Von der Leninstatue, die einst hier stand, ist nur noch der Sockel da. Kramatorsk ist zu einer Festung in den ukrainischen Nationalfarben geworden, blau und gelb. Bei den Klängen der Nationalhymne erinnern sich manche, dass auch Kramatorsk 2014 hart umkämpft war und viele von hier weiter nach Westen flohen; ein Mann fühlt mit: "Wir haben Mitleid mit den Flüchtlingen. Es tut uns leid, dass sie in so eine schreckliche Lage geraten sind. Uns hätte es genauso ergehen können wie ihnen."

Einheimische oder Flüchtlinge? Äußerlich lassen sie sich nicht unterscheiden.

Olexander trifft einen Journalisten, fragt ihn zu den Flüchtlingen: „Die Lage hat sich in den letzten zwei, drei Jahren geändert. Am Anfang waren alle begeistert. Es hieß: Kommt her, herzlich willkommen! Aber dann kam eine gewisse Ermüdung. Die Flüchtlinge erhalten Begünstigungen. Da fragen die Einheimischen: Warum sie und nicht wir?“

Aber was zahlt der ukrainische Staat tatsächlich für die Flüchtlinge? Für jeden weniger als 30 Euro im Monat. Und dann das hier: Dieses Flüchtlingsheim könnte längst fertig sein. Über zwei Millionen Euro von der Europäischen Union versickerten in undurchsichtigen Kanälen. Das Heim existiert nur auf dem Reklamebild. Olexander ist schwer enttäuscht: "Das zeigt sehr eindringlich, wie unser Staat sich den Flüchtlingen gegenüber verhält, leider. Schade!"

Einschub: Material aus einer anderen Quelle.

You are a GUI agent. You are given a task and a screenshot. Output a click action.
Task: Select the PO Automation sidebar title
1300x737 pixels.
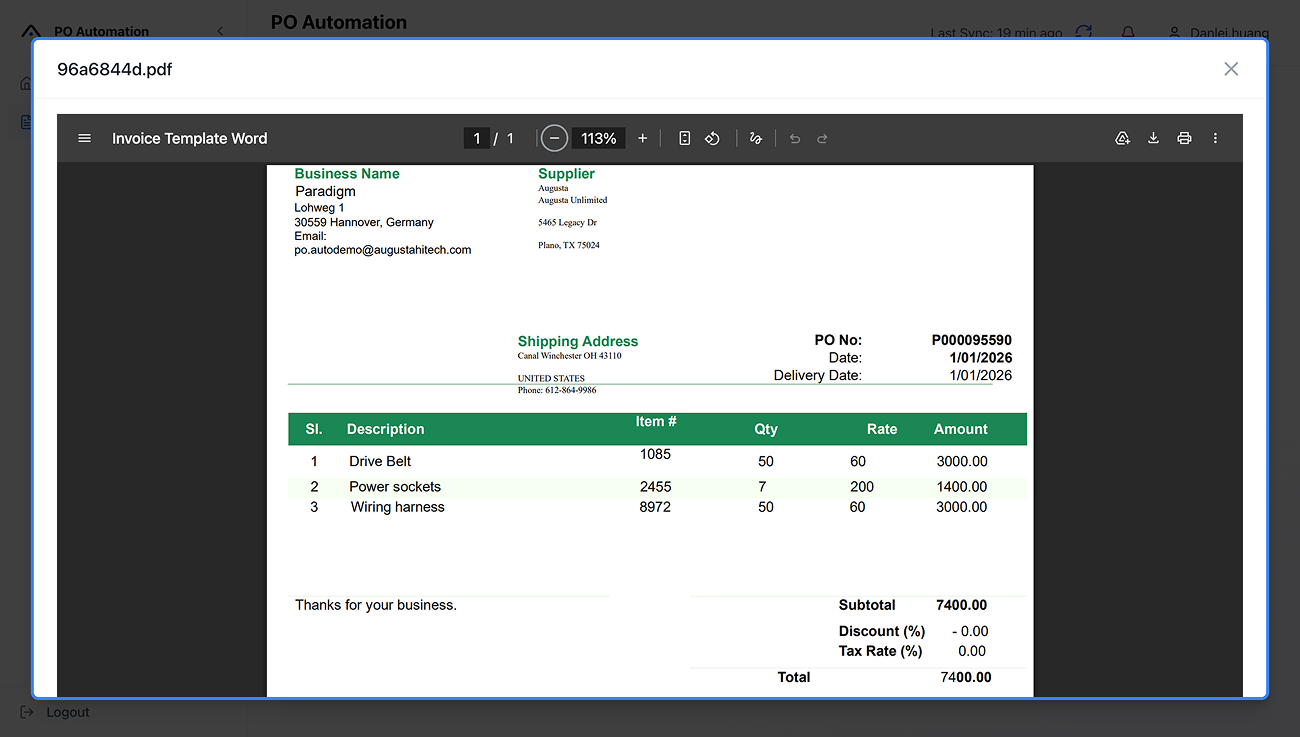click(x=103, y=31)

Ohne die vielen ausländischen Hilfsorganisationen sähe es schlecht aus für die Flüchtlinge im eigenen Land. Geflohene Mütter bringen ihre Kinder ins Haus der Pioniere, denn sie haben gehört, dass heute die internationale Caritas Schulmappen an Erstklässler verteilt, an Kinder, die den grausamen Krieg gesehen, vielleicht sogar Verwandte verloren haben.

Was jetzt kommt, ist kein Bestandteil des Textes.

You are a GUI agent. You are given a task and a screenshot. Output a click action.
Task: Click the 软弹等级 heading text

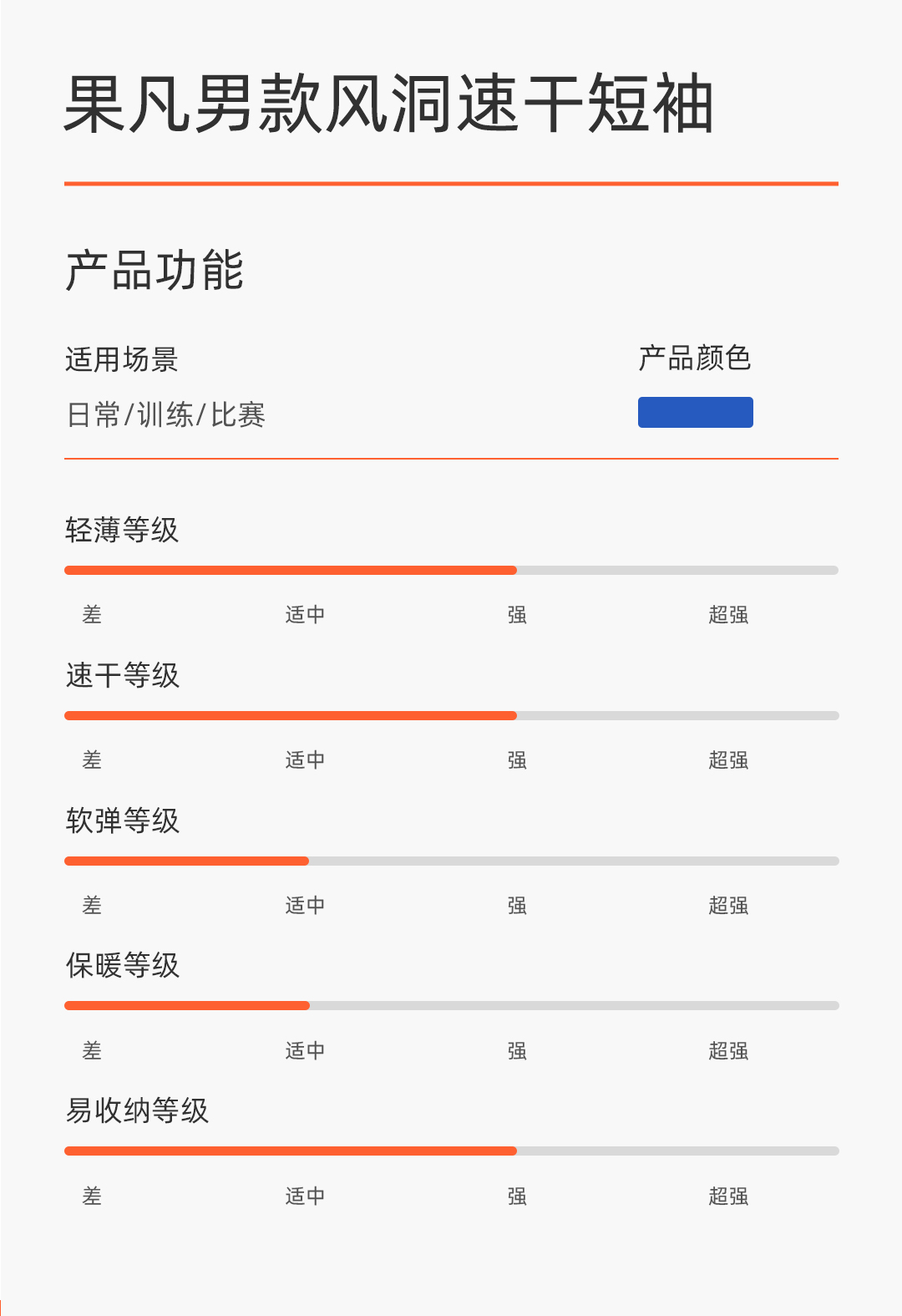[x=122, y=821]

Alina von der Caritas meint: "Das ist ein Fest für Kinder, die ganz Schreckliches durchgemacht haben, einfach Furchtbares."

Für Olexander Voroshkov gibt es noch viel zu tun. Überall sprechen ihn Flüchtlinge an: Hier bleiben oder zurück nach Donezk? Die Allermeisten wollen bleiben, zumindest, solange noch geschossen wird, wie eine Frau aus Donezk bestätigt: "Hauptsache Frieden. Dann gibt es keine Probleme und alles ist gut. Die Ukraine gehört uns."